The Camden International Film Festival: Surveying the Maine Coast, Tracking Down Berlin Wall Segments, and Targeting Suspects Overseas

By Peter Keough

This is the time of the year when film festivals proliferate and now they are more accessible than ever because the pandemic has forced them to go virtual.

Great documentary films can be seen in the comfort and safety of your home courtesy of the Boston Latino International Film Festival (Sept. 23-27; www.bliff.org), Boston Film Festival (Sept. 24-27; www.bostonfilmfestival.org/index.shtml), and Roxbury International Film Festival (Sept. 30-Oct. 5; www.roxfilmfest.com). And two festivals in the coming weeks — the GlobeDocs Film Festival (Oct. 1-12; globedocs2020.eventive.org/welcome), which I will cover next week, and Camden International Film Festival (Oct. 1-12) — focus exclusively on documentaries.

The latter, usually held in picturesque Camden, Maine, and neighbouring towns, has reliably programmed recent nonfiction films that are ambitious both in style and content. Here are three such films I recommend — inventive and unique studies of people interacting with their habitat and surroundings.

(Screenshot grounding data)
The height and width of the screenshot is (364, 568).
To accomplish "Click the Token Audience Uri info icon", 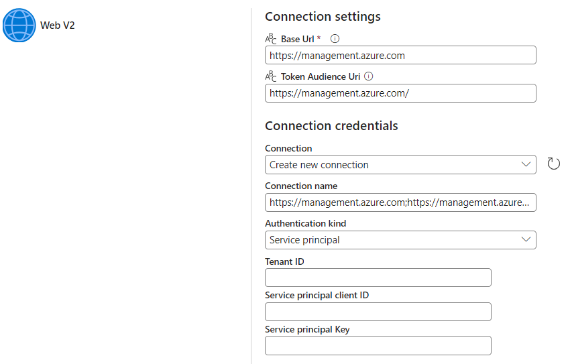I will pos(368,76).

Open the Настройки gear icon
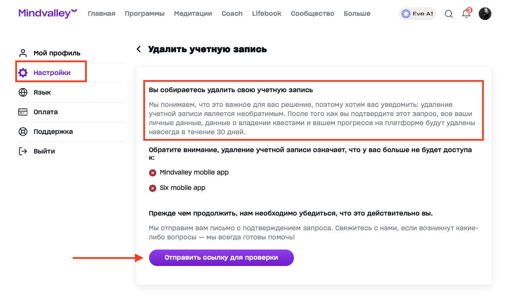tap(23, 72)
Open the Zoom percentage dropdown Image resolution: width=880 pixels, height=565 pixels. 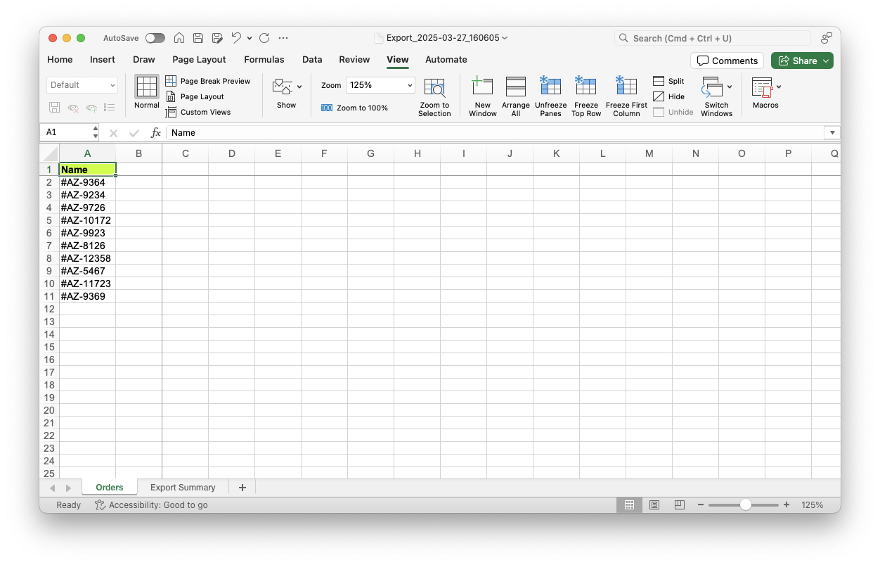click(x=410, y=85)
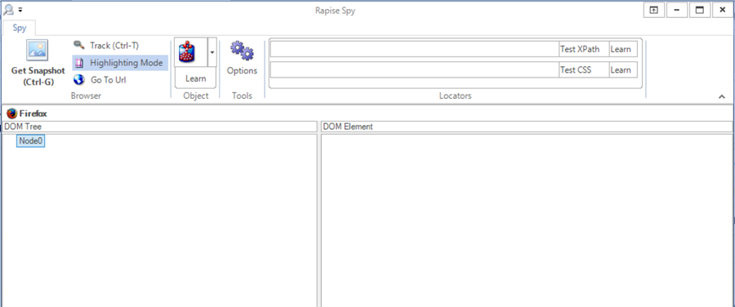Click the Learn button under Object
735x307 pixels.
tap(195, 78)
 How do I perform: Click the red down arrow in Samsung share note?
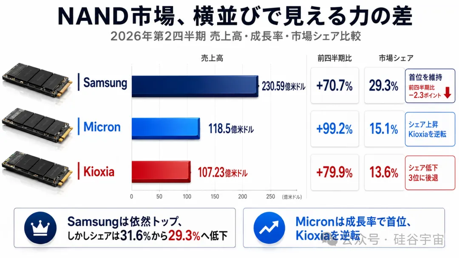(x=448, y=93)
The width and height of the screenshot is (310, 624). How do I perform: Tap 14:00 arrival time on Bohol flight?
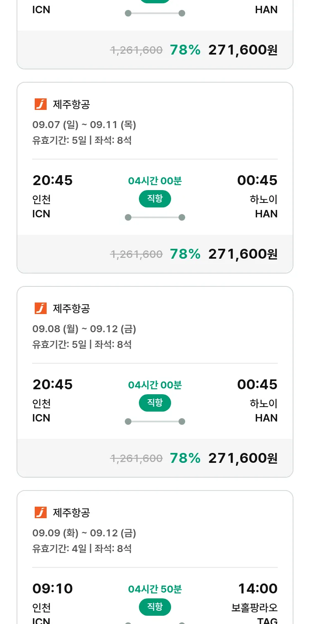pyautogui.click(x=258, y=588)
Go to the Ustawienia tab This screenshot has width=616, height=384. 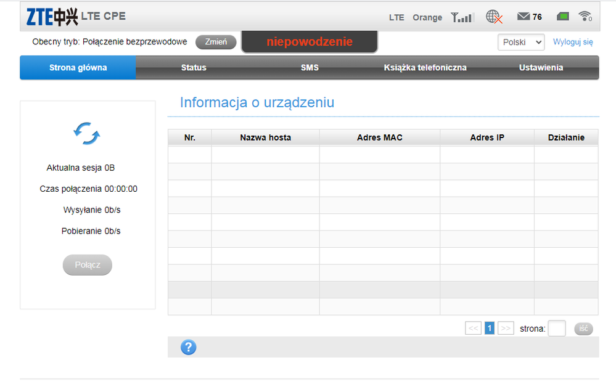[x=541, y=68]
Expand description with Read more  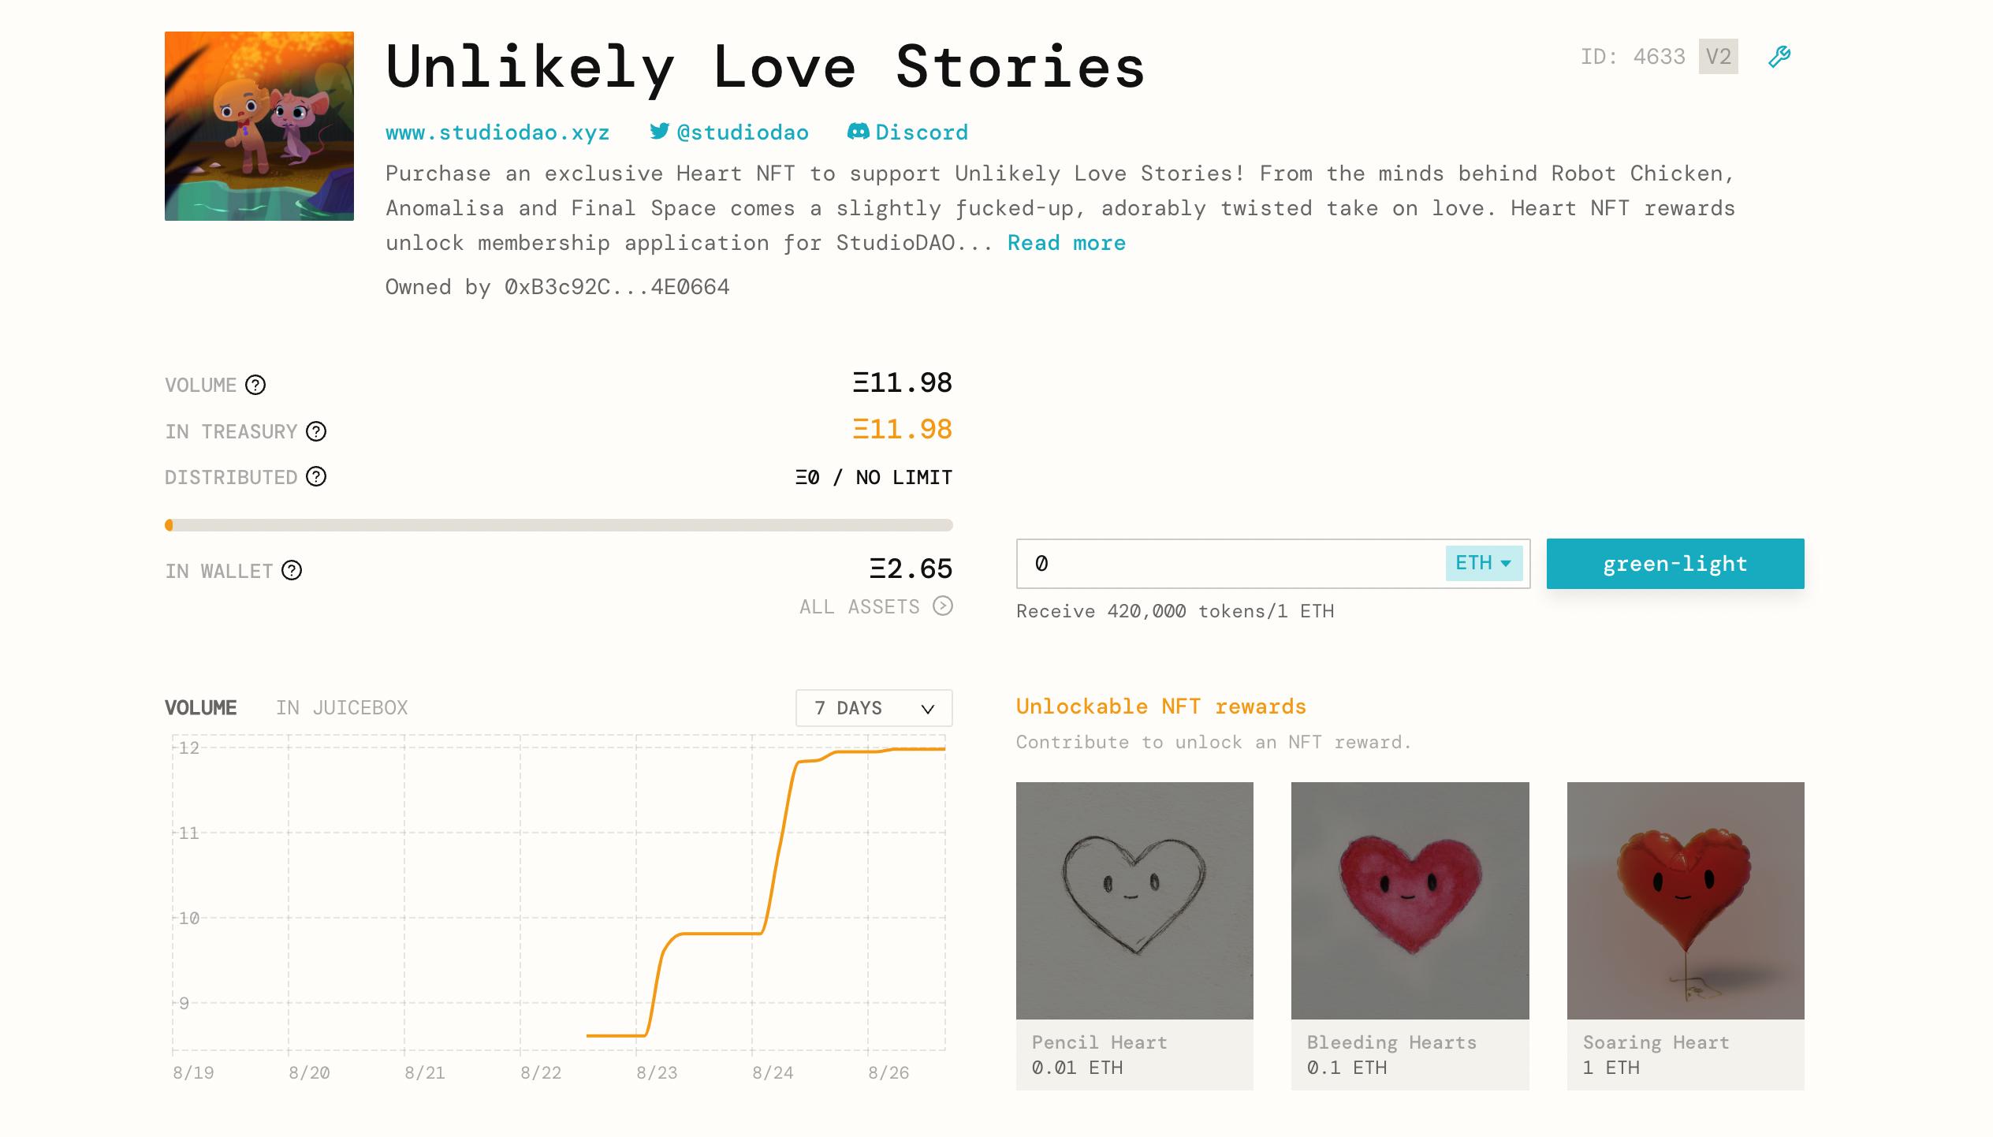pyautogui.click(x=1066, y=243)
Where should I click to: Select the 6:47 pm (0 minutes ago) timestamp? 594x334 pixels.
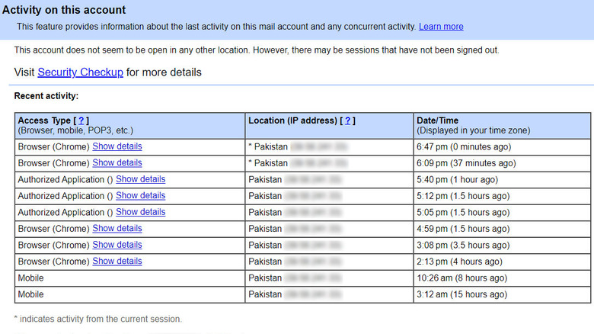point(466,146)
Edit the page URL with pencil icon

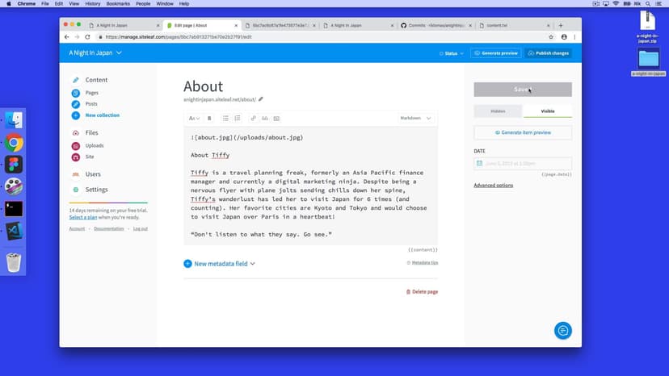point(261,99)
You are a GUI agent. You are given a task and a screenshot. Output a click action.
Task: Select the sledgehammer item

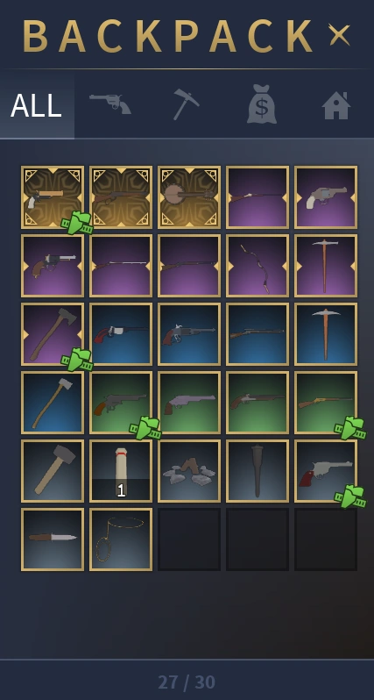[x=53, y=471]
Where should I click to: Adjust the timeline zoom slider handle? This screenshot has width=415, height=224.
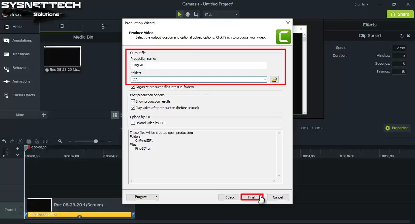[x=96, y=141]
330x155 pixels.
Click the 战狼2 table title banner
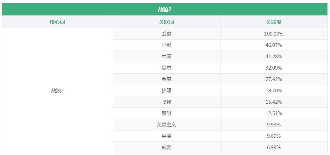(x=164, y=10)
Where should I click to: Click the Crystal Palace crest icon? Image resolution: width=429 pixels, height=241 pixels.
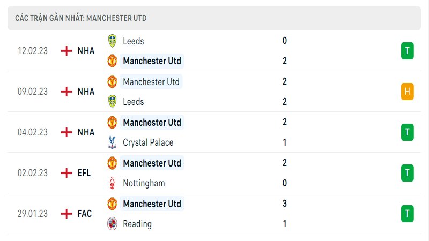pos(112,142)
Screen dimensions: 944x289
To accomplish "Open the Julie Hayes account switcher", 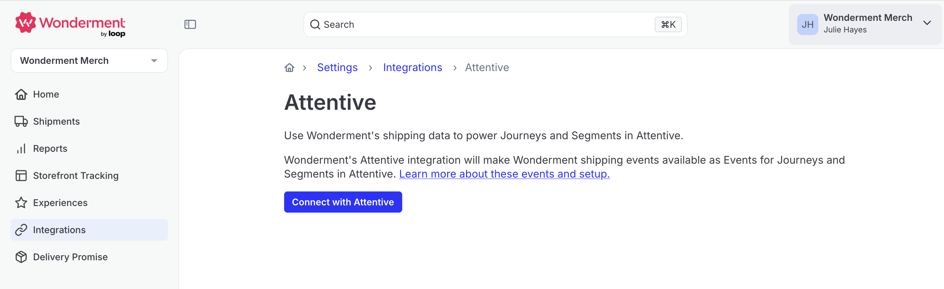I will click(x=865, y=25).
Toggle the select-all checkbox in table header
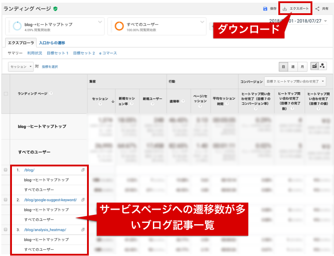The height and width of the screenshot is (256, 334). [x=5, y=94]
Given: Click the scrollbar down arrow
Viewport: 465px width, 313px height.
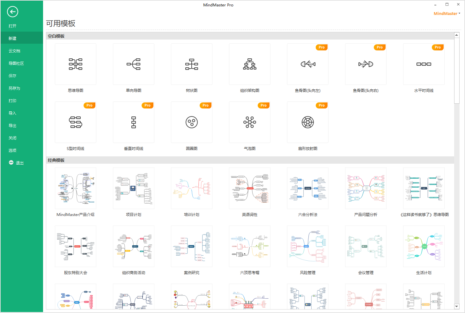Looking at the screenshot, I should (x=457, y=306).
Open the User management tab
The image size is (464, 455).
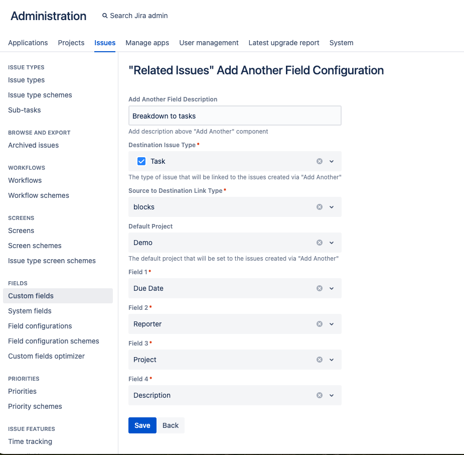(209, 43)
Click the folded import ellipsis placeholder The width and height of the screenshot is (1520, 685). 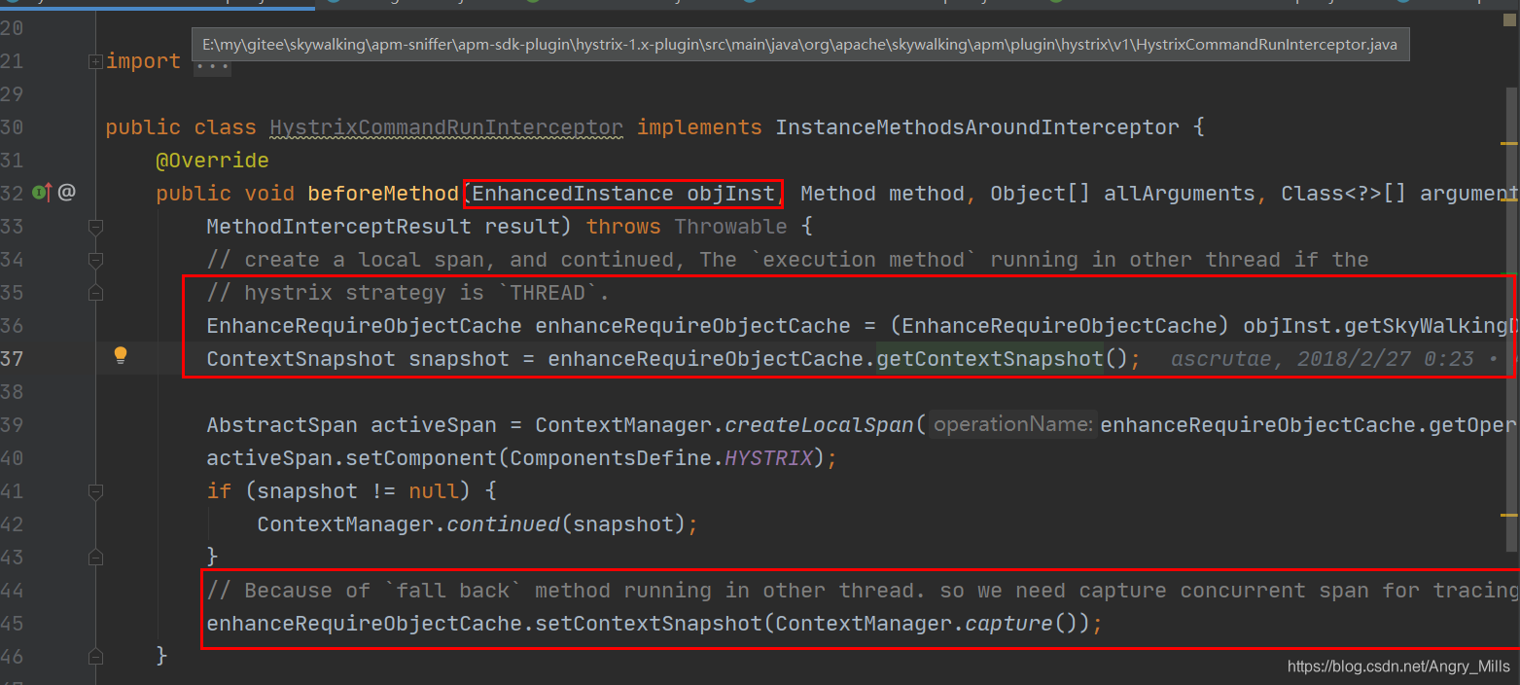[x=212, y=62]
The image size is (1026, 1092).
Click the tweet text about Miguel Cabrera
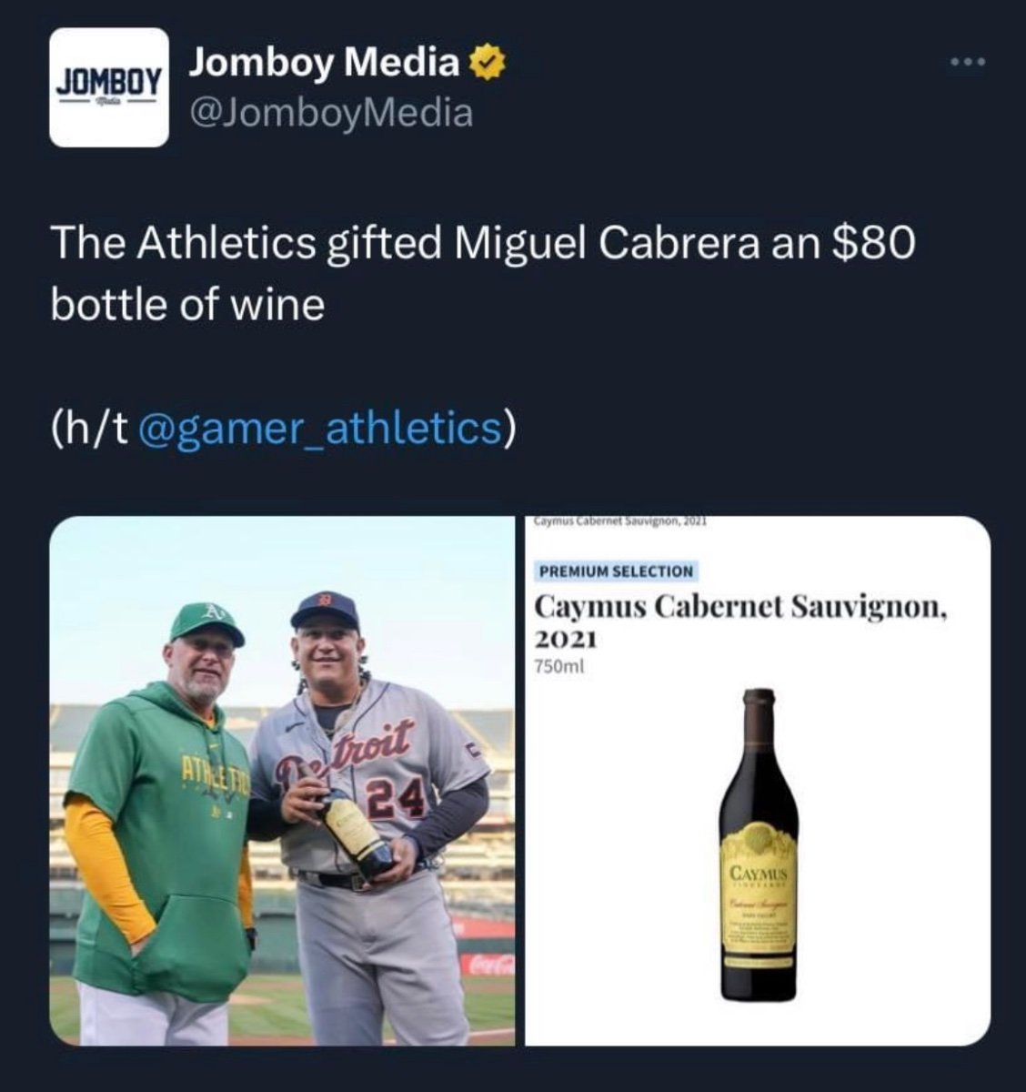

_Exercise requirements_
Answer these questions about the film festival article above, one per line:
1. According to the article, what has made film festivals more accessible than ever this year?
2. Which two festivals focus exclusively on documentaries?
3. Where is the Camden International Film Festival usually held?

_Written answer_
1. The pandemic has forced them to go virtual.
2. The GlobeDocs Film Festival and the Camden International Film Festival.
3. In Camden, Maine, and nearby towns.